As a matter of fact, cloud computing is currently inﬂuencing many daily activities, and cloud customers are recently asking for ``trusted’’ cloud services and applications: a customer that ``trusts’’ a cloud service or provider i) expects a specific behavior from the trustee (such as providing valid information or ensure a certain level of data privacy); ii) believes that the expected behavior occurs, and iii) is willing to take a certain amount of risk for that belief, which is proportional to the level of trustworthiness towards that provider.
In order to meet these requirements, cloud application designers and developers should address the potential trust and security issues that are relevant for the customers during the whole applications’ life-cycle management, and should adapt to the flexibility offered by the cloud paradigm, while also considering the relevant constraints posed by the stakeholders. This need is tackled by security-by-design and trust-aware approaches, which aim to build cloud applications and services whose security and trust aspects are addressed from the very early stages of the design process.
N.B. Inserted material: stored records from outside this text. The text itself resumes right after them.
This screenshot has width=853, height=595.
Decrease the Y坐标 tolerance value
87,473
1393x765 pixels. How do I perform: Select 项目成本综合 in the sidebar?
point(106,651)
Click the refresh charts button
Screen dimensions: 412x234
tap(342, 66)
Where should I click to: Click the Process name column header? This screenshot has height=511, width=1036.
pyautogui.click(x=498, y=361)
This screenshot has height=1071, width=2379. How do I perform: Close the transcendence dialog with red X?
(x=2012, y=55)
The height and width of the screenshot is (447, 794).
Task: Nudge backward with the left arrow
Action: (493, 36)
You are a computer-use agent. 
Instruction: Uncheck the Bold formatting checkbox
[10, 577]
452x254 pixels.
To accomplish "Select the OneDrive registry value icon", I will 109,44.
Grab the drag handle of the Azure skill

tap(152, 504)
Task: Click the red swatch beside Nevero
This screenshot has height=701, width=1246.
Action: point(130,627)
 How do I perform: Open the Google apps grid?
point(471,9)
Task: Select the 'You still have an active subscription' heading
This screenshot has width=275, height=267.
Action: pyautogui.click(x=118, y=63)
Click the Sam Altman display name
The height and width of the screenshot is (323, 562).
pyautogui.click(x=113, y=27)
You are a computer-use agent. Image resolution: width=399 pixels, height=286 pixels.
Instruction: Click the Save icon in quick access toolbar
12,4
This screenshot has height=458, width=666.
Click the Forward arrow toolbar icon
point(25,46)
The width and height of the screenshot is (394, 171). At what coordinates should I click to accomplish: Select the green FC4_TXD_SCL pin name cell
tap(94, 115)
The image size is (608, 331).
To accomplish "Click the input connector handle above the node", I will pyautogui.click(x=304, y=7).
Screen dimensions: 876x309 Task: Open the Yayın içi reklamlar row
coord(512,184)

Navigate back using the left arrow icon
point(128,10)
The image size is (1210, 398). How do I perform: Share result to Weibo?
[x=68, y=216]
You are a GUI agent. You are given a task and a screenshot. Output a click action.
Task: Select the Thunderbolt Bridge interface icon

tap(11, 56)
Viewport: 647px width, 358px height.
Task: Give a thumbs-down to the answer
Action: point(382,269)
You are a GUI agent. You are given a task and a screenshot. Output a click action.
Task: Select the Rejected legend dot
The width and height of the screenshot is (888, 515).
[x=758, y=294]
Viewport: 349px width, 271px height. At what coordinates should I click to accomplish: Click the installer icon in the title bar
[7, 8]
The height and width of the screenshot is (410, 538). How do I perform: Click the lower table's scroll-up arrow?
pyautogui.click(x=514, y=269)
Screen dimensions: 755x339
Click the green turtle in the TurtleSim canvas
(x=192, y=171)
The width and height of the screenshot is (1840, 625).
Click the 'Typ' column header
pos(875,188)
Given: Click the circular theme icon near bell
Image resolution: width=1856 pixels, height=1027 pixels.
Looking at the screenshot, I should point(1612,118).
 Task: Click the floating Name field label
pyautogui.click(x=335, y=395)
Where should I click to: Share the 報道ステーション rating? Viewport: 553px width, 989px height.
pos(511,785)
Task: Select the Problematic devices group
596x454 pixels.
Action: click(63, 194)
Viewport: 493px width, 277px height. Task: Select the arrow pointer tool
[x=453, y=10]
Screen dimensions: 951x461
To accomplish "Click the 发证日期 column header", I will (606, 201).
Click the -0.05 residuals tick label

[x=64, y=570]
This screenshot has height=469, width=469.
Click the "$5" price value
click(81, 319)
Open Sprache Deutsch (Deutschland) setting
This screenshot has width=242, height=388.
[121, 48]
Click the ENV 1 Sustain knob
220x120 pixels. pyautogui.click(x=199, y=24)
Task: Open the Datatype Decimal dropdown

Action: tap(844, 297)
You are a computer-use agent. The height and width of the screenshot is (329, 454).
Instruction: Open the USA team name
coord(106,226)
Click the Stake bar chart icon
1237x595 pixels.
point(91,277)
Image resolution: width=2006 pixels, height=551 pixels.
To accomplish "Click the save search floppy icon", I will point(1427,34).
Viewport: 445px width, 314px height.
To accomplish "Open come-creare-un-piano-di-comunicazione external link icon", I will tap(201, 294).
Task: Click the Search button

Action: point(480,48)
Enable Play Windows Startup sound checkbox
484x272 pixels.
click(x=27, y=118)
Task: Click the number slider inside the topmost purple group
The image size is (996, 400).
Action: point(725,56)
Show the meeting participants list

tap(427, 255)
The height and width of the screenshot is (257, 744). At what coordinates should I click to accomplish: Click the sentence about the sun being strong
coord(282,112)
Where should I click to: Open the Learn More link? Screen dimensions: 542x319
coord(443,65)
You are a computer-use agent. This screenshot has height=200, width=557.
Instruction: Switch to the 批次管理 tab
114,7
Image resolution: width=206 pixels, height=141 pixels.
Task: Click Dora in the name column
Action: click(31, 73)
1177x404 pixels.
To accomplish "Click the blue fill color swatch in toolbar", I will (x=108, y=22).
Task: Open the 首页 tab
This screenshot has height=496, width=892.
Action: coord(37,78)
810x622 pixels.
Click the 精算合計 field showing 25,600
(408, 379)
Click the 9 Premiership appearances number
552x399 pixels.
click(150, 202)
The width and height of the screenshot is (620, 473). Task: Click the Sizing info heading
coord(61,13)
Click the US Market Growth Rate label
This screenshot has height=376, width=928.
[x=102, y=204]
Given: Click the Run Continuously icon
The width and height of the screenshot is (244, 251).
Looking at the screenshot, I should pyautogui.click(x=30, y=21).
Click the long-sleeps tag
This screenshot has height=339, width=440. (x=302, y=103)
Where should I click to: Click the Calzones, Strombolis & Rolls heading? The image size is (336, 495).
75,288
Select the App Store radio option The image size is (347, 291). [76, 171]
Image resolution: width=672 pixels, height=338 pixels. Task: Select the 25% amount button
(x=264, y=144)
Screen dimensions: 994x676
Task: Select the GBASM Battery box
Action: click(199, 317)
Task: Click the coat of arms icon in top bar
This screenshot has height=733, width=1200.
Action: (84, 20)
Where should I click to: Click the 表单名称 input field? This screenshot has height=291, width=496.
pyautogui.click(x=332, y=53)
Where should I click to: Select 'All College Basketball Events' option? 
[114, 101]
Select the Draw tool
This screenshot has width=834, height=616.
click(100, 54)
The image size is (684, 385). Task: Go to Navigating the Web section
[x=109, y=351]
This special issue focuses on novel solutions and techniques for the development of trust-aware and secure cloud-based applications. We are particularly interested in contributions that focus on the security-by-design development paradigm, able to cope with the different phases of an application life-cycle. The special issue will therefore emphasize (but will not be limited to) the presentation of innovative aspects related to the elicitation and representation of requirements for trusted cloud applications and services, the definition and application of novel risk analysis techniques, the development of automated solutions for security enforcement, and the identification and implementation of strategies for the evaluation of all the aspects that may influence the trustworthiness of a cloud application.
Scope of Special Issue
Security-driven cloud service negotiation and selection. Tools and techniques for the automatic enforcement of security in clouds. Security-by-design approaches and DevOps tools for the management of a cloud application’s life-cycle. Security evaluation and security review in the cloud. Security monitoring. Security modeling and model-based approaches for the security assessment of cloud applications. SLA-based trust management. Trust-based service selection in Cloud Federations. Policies and mechanisms for trusted cloud applications. Tools for modeling and simulation of trust mechanisms in cloud applications. Auditing for trust certification in cloud applications.